Walaupun demekian, dan ditambah bau jengkol yang luar biasa, penggemarnya tidak pernah kapok memakan-nya termasuk saya sendiri. Jengkol apabila dimasak dengan benar, konon memiliki sejumlah faedah bagi kesehatan, seperti mampu mencegah diabetes, dan baik bagi kesehatan jantung. Makanan jengkol, saking fenomenalnya, sampai-sampai orang Sunda memberi julukan hati macan atau “ati maung”. Tiap orang punya rahasia dan resep khusus untuk memasak jengkol. Yang umum adalah jengkol itu harus melalui proses perendaman dan perebusan yang sangat teliti. Sehingga mengurangi resiko terkena asam jengkolat. Setelah direbus biasanya di gencet hingga pipih. Lalu disemur dengan api sangat kecil, dan minimal dibiarkan semalam biar meresap. Maka rasanya akan sangat gurih sekali. Dimakan dengan nasi uduk lezatnya tidak terkira.

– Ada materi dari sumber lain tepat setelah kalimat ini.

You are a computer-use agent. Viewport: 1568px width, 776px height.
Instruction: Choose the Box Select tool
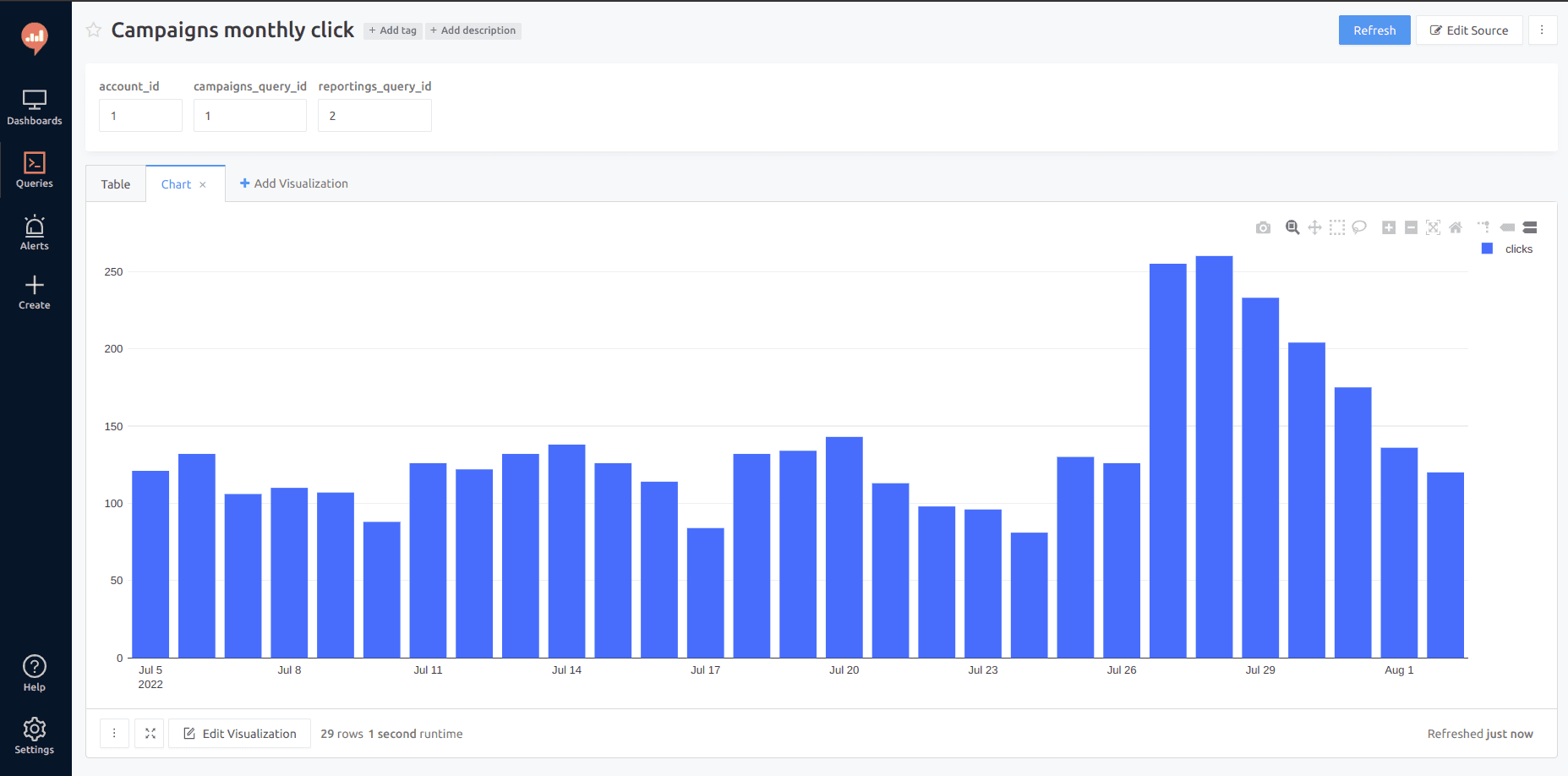(x=1336, y=227)
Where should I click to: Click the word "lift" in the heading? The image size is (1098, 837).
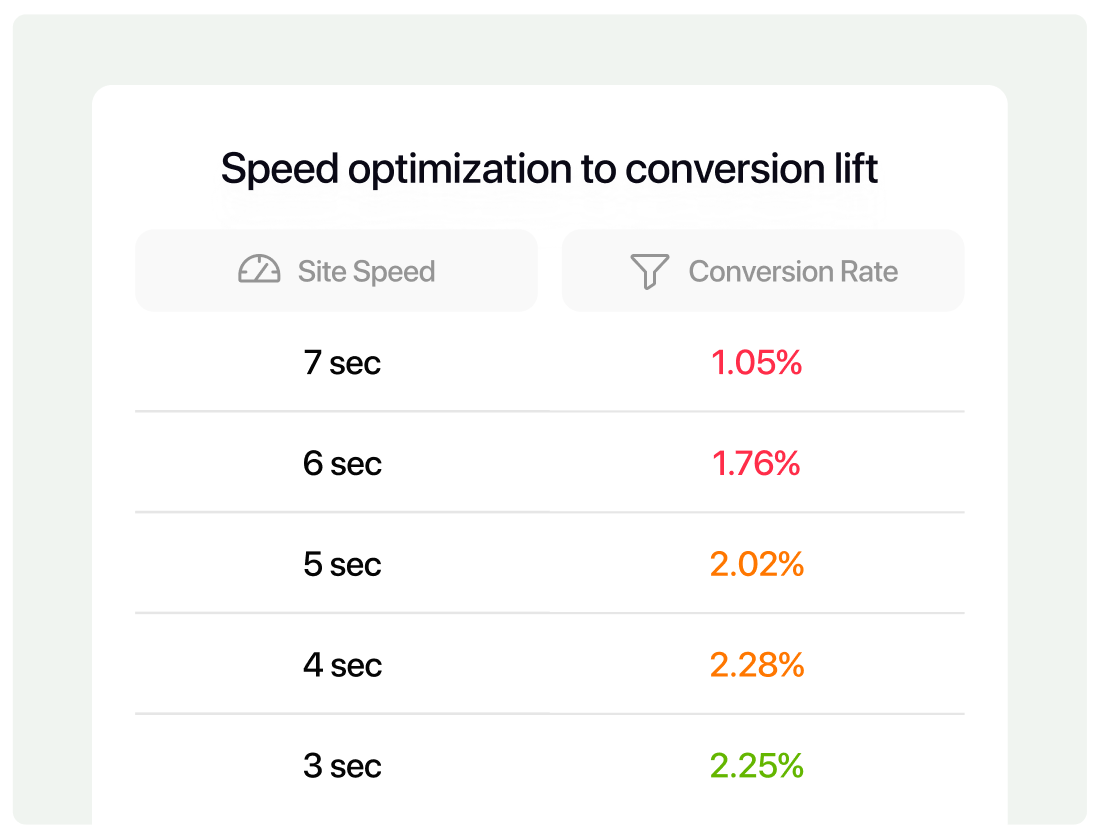click(x=854, y=170)
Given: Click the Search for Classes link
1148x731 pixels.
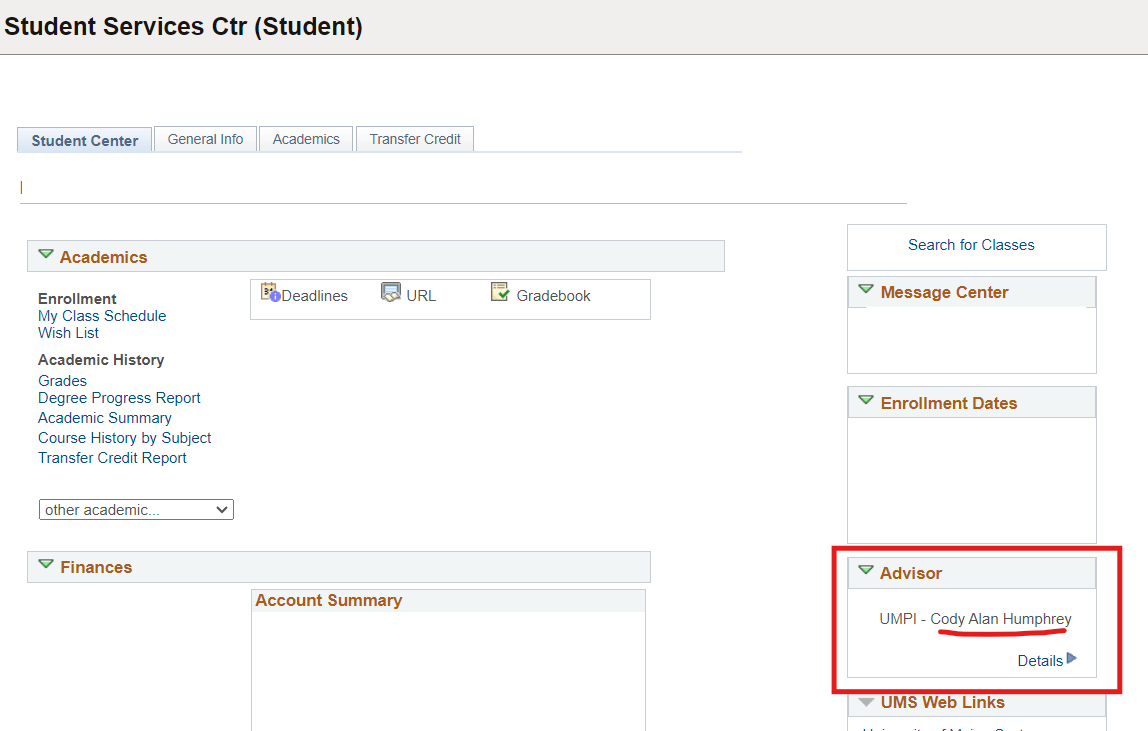Looking at the screenshot, I should pyautogui.click(x=971, y=245).
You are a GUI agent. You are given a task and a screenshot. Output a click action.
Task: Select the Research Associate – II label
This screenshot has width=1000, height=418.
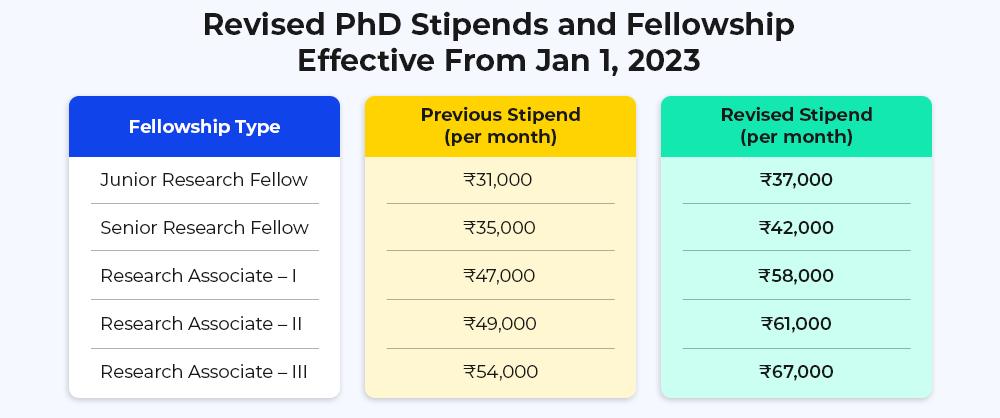(x=201, y=324)
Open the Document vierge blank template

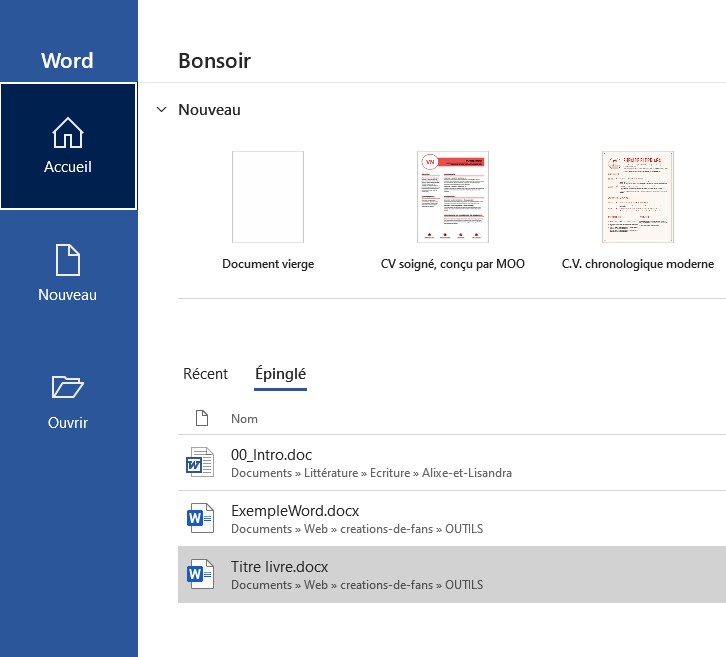(x=268, y=197)
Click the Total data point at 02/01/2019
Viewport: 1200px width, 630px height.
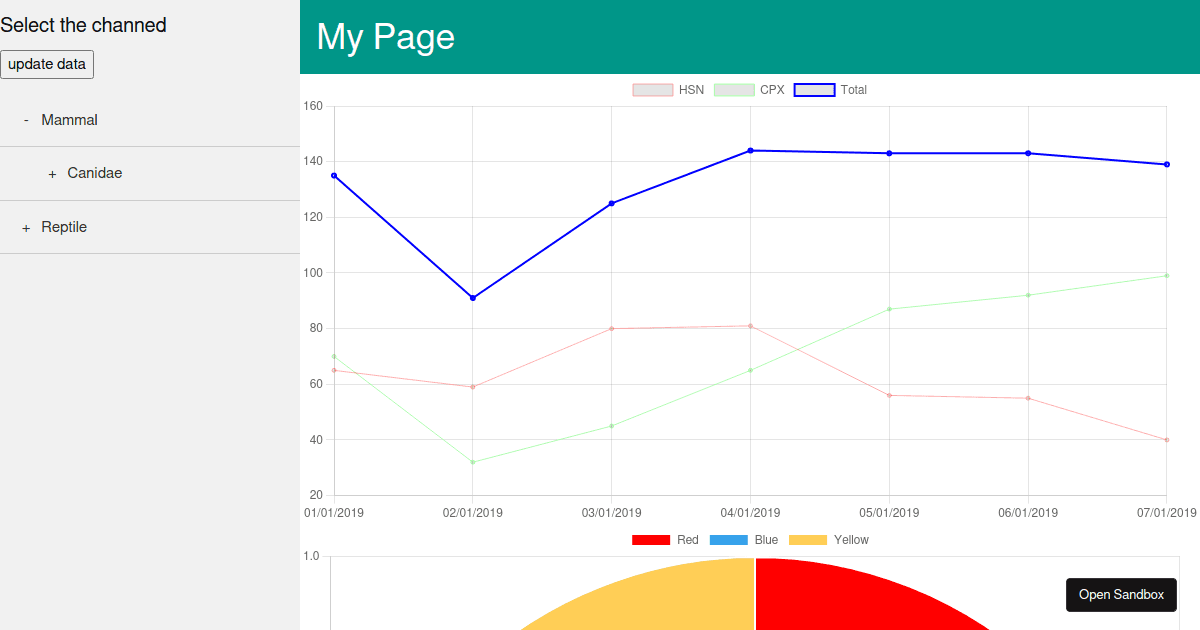tap(473, 298)
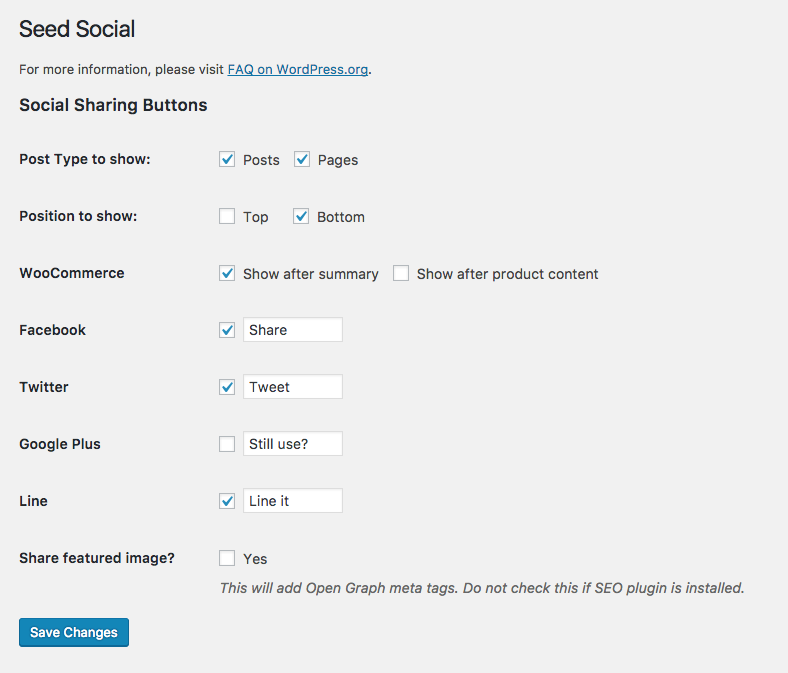This screenshot has height=673, width=788.
Task: Click the 'Bottom' position label text
Action: pyautogui.click(x=341, y=217)
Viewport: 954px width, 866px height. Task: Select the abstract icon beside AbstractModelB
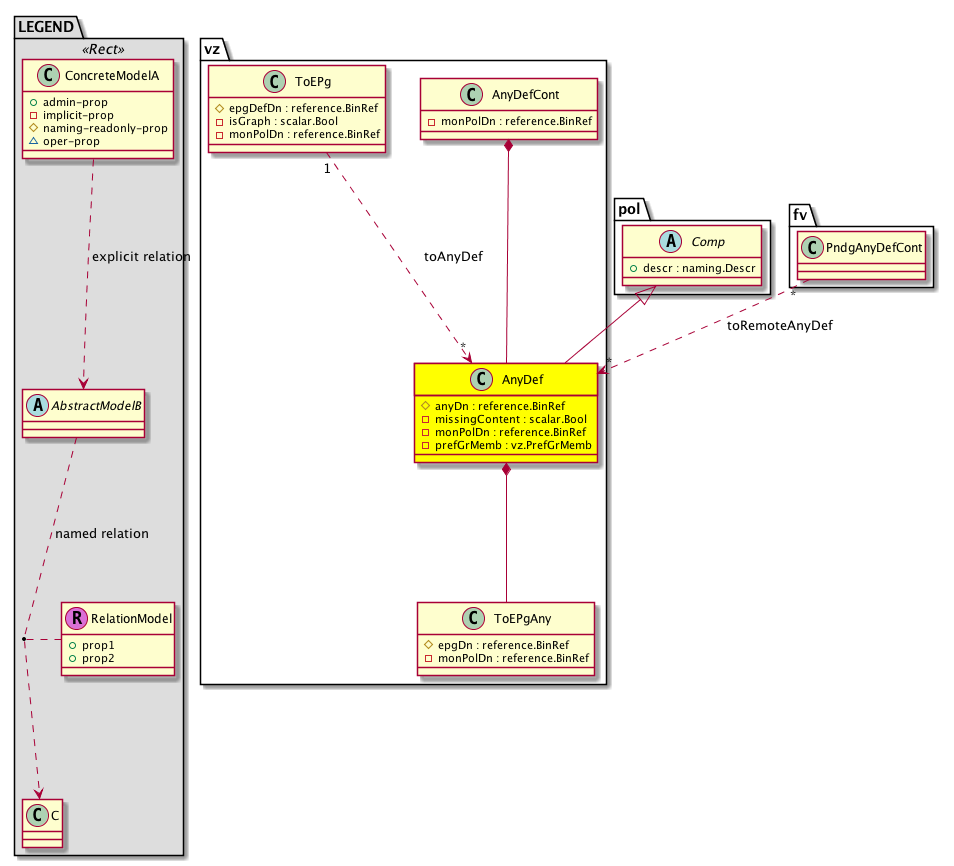37,406
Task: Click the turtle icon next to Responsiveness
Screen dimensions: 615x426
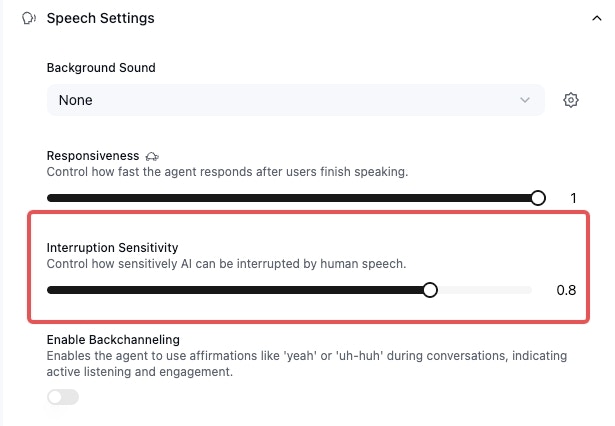Action: click(152, 157)
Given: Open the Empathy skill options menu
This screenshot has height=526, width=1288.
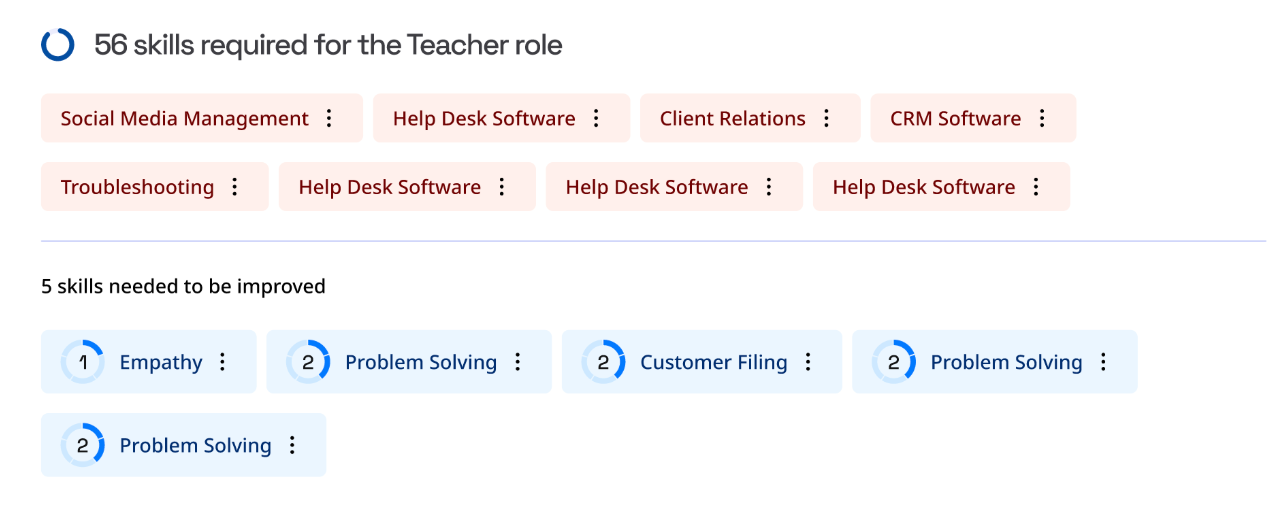Looking at the screenshot, I should tap(223, 362).
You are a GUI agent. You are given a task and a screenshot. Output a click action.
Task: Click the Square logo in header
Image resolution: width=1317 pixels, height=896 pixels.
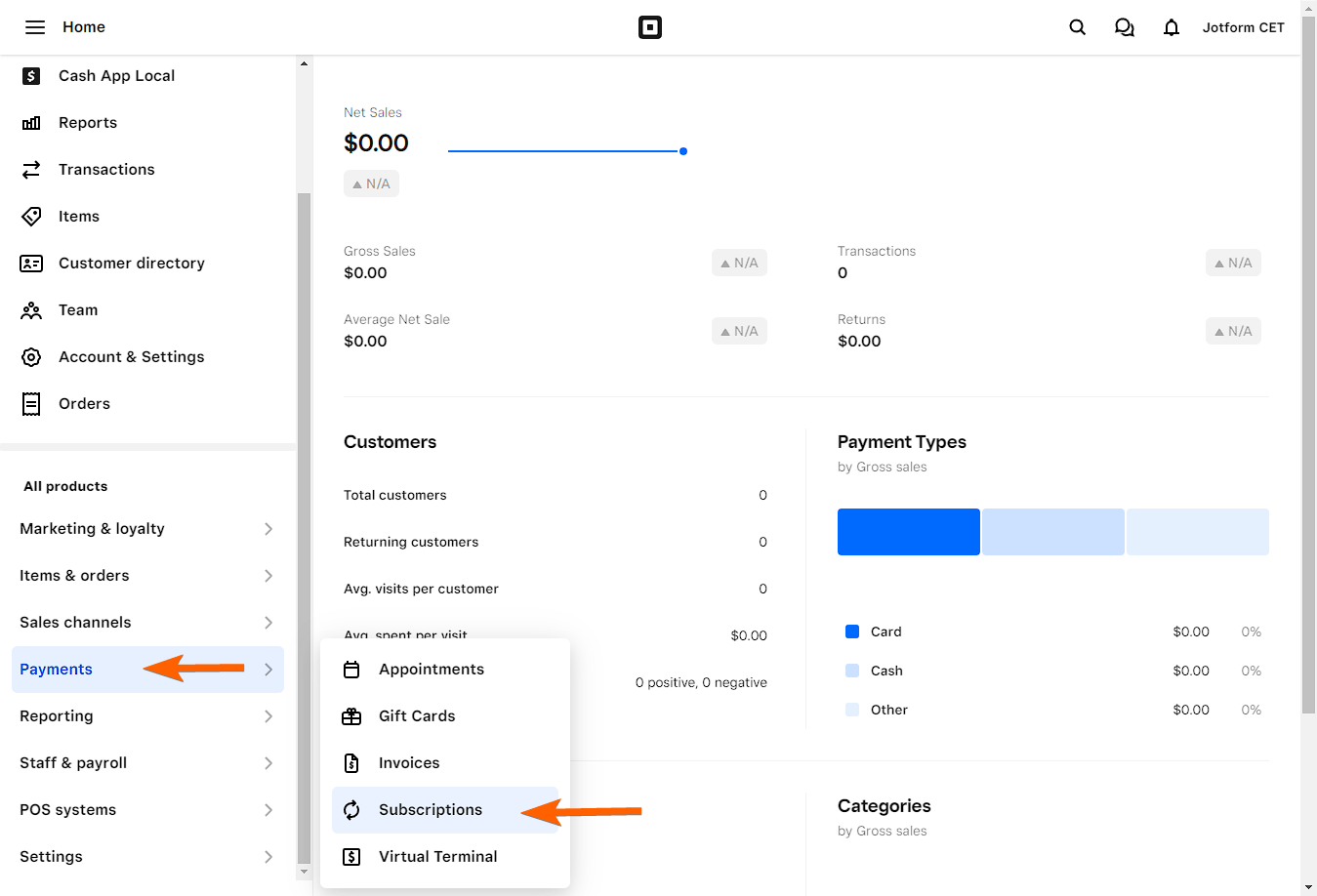point(650,27)

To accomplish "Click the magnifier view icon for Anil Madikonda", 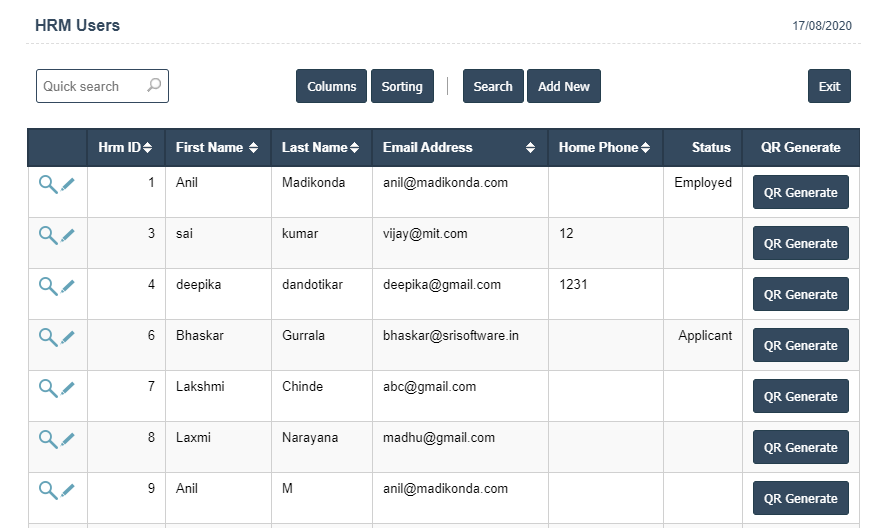I will [47, 184].
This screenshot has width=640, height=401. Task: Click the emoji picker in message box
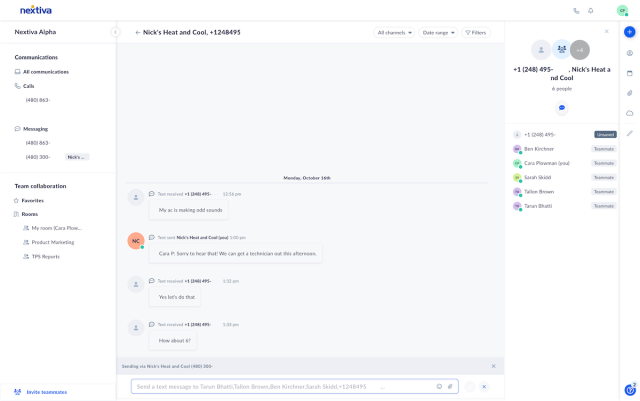[x=439, y=386]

Mpu Peniti, konon memiliki resep yang istimewa. Sebelum dimasak, malah jengkol itu dibiarkan semalam ditanaman di pasir yang memiliki kandungan mineral yang tinggi. Lalu direndam di air dan dibiarkan mengembun satu malam berikutnya. Barulah direbus dengan hati-hati. Disamping itu Mpu Peniti punya sejumlah rempah-rempah rahasia, yang membuat semur jengkolnya benar-benar “to die for”. Saya adalah fans fanatik semur jengkol beliau.

Malam itu kami makan semur jengkol, lalapan, tahu goreng, nasi uduk dan ayam goreng. Perut saya buncit luar biasa sehabis makan. Walaupun mulut dan perut terpuaskan, hati saya tetap deg-deg-an. Karena saya tau, pasti ada sesuatu yang serius yang beliau ingin sampaikan. Usai makan sambil ngopi, beliau menyodorkan koran nasional yang memuat berita bahwa mantan gubernur bank Indonesia, kena vonis penjara 5 tahun karena sudah melakukan korupsi secara kolektif. Mpu Peniti menarik nafas panjang. Wajahnya sangat sedih. Komentarnya lirih, “Baru saja kita di-ingatkan akan sumpah suci seabad yang lalu. Yang mengikatkan diri kita satu sama lain dalam kebersamaan nasionalisme. Kini kebersamaan nasionalisme itu dirusak dengan dosa kebersamaan korupsi”.

Sebenarnya vonis majelis hakim pada perkara itu merupakan tonggak sejarah yang luar biasa pentingnya. Karena secara tidak langsung, kini kita mengenal istilah baru yaitu “korupsi kolektif”. Seorang pengacara dari Singapura mengejek saya bahwa korupsi di Indonesia telah berubah menjadi “organised crime”. Karena memang dilakukan secara rapi terorganisasi. Mirip mafia korupsi. Saya tertawa mendengarnya. Tetapi yang membuat hati Mpu Peniti sangat sedih adalah korupsi di Indonesia sudah mirip betul dengan semur jengkol. Walaupun kita sangat aktif memberantasnya dan melakukan perlawanan hukum yang sangat agresif. Namun hasil akhirnya, mirip banget dengan kita kencing sehabis makan semur jengkol. Sangat bau sekali.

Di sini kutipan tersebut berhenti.